◆ READING PASSAGE
+++++
Museum Must-See

First U.S. exhibition devoted to Pierre Chareau opens at NYC Jewish Museum

Architecture Art Design East
Pierre Chareau and Bernard Bijvoet, Maison de Verre, 1928-1932 (Courtesy Jewish Museum)
Pierre Chareau and Bernard Bijvoet, Maison de Verre, 1928-1932 (Courtesy Jewish Museum)

Pierre Chareau: Modern Architecture and Design at the Jewish Museum is the first-ever U.S. show on the French designer and architect and the first show on Chareau globally in 20 years. It highlights the architect’s rare remaining furnishings, lighting fixtures, interiors, and pieces from his art collection.

The exhibition was designed by Diller Scofidio + Renfro (DS+R) and Liz Diller was present for the show opening. “Chareau was always a hero of mine in school, but I couldn’t quite figure him out,” she said. “Decorative, functional, rubber, metal, glass, mahogany, Marxism, hinges, things that swing, clinical, gynecological, lush, and idiosyncratic most of all. This opportunity really gave me a second chance to learn about this figure.” Chareau, who left Paris in 1940 after Germany occupied the city during WWII, lived in New York for ten years and attempted to rebuild his career in the U.S., expanding his work into metal and glass and landing commissions such as Robert Motherwell’s house in East Hampton, Long Island. During this time his extensive art collection was sold, including pieces by Picasso and Mondrian, and his designs were similarly scattered. The show attempts to reconcile these losses by piecing them together in cohesive ensembles.
+++++
◆ QUESTIONS
1/ According to the Chareau article, which firm designed the exhibition?
2/ Please say whether each statement agrees with the Chareau article, giving yes or no and quoting the deciding words. (a) The show is the first on Chareau anywhere in two decades. (b) Chareau left Paris in 1950. (c) Chareau's art collection held works by Picasso and Mondrian.
+++++
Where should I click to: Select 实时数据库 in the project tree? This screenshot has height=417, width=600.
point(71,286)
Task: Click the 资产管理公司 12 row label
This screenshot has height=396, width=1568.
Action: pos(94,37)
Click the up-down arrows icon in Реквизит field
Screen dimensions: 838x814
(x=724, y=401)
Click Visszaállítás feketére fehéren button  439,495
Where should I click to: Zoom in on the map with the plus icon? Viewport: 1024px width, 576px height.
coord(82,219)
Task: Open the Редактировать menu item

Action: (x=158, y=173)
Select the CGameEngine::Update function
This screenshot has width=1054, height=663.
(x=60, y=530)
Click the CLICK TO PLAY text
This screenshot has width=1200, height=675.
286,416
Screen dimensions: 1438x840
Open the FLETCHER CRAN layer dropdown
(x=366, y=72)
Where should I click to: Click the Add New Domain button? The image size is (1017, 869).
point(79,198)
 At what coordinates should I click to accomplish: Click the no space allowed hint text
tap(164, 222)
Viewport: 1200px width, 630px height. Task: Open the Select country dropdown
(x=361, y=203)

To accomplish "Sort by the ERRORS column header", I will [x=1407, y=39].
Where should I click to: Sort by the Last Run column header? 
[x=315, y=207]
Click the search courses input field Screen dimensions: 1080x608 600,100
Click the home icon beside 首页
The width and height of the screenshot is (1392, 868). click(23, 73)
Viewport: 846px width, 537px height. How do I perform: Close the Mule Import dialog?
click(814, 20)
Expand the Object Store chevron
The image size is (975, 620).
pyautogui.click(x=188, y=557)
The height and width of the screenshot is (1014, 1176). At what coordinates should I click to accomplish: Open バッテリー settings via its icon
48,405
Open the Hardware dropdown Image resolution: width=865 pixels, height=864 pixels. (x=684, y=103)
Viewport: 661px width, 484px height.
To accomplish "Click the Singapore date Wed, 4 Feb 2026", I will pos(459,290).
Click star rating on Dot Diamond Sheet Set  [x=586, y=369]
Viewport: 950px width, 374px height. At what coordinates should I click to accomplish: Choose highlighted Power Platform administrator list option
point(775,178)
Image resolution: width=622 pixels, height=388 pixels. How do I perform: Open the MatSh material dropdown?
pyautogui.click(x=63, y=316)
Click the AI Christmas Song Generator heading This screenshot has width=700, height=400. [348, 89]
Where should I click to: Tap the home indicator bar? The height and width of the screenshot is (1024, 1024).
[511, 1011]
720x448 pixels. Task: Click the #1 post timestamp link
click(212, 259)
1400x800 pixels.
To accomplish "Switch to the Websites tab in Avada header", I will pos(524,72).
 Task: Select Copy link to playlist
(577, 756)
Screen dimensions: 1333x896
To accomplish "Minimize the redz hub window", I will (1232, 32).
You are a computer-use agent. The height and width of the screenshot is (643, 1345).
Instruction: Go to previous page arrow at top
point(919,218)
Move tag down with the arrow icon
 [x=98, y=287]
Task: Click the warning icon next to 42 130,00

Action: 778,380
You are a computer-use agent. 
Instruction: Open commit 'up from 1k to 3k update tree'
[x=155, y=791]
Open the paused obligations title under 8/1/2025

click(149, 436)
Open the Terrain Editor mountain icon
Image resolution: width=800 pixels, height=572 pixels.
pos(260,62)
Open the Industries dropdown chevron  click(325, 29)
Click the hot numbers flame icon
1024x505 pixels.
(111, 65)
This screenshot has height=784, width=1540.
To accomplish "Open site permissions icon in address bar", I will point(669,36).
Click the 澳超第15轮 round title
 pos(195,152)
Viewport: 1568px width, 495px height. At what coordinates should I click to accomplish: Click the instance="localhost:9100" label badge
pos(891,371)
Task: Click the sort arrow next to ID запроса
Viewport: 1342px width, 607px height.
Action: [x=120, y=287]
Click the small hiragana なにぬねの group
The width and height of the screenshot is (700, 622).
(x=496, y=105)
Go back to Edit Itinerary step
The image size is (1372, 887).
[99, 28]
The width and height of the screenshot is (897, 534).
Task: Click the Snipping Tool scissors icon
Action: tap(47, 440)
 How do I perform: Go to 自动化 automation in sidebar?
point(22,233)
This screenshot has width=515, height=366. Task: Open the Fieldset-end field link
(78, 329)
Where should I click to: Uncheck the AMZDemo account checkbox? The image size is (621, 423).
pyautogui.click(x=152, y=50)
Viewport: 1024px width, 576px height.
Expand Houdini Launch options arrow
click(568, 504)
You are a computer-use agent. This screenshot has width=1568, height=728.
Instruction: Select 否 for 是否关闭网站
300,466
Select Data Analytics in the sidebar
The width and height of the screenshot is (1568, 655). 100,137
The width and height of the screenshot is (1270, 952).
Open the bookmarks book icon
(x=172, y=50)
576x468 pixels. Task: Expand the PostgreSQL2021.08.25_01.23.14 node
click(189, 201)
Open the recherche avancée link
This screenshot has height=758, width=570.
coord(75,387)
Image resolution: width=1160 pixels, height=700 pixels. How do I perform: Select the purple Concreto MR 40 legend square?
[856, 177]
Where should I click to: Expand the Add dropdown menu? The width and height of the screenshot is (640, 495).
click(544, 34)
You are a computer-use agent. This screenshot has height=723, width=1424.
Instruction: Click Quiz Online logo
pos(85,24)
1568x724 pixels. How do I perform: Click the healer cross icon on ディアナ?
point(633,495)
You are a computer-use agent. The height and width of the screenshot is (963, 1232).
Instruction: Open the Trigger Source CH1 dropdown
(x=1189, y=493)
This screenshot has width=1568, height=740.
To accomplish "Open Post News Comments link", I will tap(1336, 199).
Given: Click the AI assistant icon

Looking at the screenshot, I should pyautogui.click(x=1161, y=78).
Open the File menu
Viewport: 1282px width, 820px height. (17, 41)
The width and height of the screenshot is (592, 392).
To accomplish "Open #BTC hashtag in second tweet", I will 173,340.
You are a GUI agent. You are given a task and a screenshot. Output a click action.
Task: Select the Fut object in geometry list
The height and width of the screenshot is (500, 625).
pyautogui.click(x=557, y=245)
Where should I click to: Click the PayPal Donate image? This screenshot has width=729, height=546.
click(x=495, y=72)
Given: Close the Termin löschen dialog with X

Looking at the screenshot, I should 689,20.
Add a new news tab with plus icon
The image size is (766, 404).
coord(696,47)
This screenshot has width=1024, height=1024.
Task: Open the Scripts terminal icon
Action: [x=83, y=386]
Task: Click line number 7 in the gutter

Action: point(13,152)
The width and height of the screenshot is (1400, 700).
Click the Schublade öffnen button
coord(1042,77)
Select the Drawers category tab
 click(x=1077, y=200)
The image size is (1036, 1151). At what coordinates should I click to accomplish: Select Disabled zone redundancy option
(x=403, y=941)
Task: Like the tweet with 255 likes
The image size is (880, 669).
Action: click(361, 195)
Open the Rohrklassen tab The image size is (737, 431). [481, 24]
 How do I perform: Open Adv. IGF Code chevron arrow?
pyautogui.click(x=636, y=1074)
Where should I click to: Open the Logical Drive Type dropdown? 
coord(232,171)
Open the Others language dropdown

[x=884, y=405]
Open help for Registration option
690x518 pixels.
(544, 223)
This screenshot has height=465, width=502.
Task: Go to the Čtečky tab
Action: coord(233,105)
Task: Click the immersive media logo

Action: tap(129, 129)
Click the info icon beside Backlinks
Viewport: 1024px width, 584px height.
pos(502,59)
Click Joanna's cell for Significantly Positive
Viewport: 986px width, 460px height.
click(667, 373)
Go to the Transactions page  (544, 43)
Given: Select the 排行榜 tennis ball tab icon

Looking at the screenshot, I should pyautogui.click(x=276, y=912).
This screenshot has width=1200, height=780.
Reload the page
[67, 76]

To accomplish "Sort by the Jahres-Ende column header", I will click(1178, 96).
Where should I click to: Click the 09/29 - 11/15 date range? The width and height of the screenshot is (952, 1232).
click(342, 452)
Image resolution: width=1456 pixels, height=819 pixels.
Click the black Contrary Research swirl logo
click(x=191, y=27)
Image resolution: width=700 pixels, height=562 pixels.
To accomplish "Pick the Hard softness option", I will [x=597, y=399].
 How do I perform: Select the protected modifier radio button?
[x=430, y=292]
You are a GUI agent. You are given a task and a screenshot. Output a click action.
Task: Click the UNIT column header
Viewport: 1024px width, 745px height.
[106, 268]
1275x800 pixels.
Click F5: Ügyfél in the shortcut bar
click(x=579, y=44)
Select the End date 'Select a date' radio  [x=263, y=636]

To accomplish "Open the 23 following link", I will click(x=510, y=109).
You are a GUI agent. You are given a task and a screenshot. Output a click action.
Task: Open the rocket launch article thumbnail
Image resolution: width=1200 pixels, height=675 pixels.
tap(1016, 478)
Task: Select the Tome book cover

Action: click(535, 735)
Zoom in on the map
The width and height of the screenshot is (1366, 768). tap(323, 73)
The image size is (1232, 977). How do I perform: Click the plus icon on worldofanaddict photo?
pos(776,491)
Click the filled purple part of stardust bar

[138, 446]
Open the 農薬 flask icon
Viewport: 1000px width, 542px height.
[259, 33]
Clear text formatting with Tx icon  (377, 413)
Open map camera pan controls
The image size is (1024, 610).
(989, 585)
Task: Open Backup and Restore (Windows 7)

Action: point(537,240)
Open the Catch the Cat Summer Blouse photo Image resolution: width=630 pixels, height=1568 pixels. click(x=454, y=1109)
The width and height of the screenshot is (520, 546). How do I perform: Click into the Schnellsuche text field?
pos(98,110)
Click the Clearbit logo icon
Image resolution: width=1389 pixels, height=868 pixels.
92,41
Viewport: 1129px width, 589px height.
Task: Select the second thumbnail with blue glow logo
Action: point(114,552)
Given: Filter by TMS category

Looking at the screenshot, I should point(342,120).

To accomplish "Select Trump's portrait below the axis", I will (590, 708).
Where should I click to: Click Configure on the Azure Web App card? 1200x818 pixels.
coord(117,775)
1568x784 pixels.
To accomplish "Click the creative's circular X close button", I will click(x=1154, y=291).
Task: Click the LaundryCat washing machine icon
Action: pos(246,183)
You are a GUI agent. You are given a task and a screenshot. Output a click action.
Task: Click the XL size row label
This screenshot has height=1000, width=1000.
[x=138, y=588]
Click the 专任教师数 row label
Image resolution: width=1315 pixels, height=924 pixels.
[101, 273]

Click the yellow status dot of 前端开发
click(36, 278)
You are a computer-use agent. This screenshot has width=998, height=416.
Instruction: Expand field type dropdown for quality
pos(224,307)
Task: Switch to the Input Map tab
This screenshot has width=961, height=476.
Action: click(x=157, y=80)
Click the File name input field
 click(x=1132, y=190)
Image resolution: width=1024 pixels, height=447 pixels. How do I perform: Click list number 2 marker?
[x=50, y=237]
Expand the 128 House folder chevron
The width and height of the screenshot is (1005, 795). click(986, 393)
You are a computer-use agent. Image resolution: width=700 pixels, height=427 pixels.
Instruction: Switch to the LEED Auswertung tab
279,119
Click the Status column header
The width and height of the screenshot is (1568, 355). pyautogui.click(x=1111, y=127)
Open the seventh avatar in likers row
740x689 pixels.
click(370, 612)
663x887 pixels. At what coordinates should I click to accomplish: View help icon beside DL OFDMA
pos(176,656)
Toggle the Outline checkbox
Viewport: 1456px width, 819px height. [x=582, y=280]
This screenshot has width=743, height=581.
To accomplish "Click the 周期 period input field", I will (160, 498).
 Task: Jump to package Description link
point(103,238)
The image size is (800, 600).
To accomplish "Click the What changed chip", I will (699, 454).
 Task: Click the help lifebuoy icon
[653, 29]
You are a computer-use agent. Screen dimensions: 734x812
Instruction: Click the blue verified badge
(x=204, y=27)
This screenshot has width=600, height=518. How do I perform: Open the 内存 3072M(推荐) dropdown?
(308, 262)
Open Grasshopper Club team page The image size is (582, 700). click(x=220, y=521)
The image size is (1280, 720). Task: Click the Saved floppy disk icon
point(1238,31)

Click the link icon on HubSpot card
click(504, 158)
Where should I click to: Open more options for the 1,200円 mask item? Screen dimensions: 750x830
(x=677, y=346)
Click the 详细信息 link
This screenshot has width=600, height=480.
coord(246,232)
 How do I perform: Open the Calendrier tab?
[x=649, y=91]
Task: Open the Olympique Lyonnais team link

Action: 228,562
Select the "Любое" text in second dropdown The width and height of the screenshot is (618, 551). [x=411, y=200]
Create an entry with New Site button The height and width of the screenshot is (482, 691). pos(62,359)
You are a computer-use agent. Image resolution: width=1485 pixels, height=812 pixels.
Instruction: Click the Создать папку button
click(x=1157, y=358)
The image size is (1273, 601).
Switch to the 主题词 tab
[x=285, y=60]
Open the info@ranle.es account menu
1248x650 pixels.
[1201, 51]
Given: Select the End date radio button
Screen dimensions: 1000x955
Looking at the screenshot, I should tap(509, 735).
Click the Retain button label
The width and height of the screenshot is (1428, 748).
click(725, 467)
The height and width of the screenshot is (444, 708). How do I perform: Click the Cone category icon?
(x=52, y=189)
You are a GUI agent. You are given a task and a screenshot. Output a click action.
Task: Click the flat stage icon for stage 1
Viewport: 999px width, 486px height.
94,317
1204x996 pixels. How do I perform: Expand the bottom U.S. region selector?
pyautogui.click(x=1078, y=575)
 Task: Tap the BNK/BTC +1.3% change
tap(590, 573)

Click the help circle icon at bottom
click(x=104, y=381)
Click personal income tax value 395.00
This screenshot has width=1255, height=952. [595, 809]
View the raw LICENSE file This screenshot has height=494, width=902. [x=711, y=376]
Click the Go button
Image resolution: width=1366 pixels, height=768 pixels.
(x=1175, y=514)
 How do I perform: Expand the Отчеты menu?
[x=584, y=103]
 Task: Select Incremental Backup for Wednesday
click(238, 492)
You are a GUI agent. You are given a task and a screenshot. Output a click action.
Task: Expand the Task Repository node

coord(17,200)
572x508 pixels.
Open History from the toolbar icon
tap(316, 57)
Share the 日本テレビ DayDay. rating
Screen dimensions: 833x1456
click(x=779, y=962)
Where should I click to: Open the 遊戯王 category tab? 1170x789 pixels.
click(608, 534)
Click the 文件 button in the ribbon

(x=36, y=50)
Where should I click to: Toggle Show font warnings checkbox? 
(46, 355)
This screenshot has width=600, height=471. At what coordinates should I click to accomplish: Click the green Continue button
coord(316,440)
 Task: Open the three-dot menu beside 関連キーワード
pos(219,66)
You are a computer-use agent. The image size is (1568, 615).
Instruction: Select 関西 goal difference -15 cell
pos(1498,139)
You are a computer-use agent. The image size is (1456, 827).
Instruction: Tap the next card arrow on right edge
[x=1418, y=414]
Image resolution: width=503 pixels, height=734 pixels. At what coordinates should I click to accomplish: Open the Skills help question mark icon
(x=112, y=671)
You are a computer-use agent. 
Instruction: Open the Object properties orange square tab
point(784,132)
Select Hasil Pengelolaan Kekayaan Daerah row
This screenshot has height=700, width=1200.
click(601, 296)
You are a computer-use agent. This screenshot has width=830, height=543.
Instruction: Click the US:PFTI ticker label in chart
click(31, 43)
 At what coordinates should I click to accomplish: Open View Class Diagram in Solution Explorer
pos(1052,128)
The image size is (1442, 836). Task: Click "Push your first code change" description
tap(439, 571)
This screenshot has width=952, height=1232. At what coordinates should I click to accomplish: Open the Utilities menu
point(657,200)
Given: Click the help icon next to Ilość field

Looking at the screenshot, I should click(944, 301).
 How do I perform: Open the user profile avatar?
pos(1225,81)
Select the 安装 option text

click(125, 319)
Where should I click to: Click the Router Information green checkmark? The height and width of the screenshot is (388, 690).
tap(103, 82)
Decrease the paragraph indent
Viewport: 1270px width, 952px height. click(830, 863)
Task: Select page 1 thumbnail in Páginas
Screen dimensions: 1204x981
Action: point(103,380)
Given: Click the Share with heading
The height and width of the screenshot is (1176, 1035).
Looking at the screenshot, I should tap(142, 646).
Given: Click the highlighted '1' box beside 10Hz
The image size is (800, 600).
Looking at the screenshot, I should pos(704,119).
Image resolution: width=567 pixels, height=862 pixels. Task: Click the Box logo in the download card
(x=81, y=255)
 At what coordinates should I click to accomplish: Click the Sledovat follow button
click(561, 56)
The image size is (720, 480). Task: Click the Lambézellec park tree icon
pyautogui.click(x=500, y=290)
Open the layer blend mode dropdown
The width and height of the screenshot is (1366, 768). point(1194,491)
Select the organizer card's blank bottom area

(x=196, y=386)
+++++
◆ ANSWERS TO EACH TASK
1/ Diller Scofidio + Renfro (DS+R).

2/
(a) Yes: "the first show on Chareau globally in 20 years"
(b) No: "left Paris in 1940"
(c) Yes: "including pieces by Picasso and Mondrian"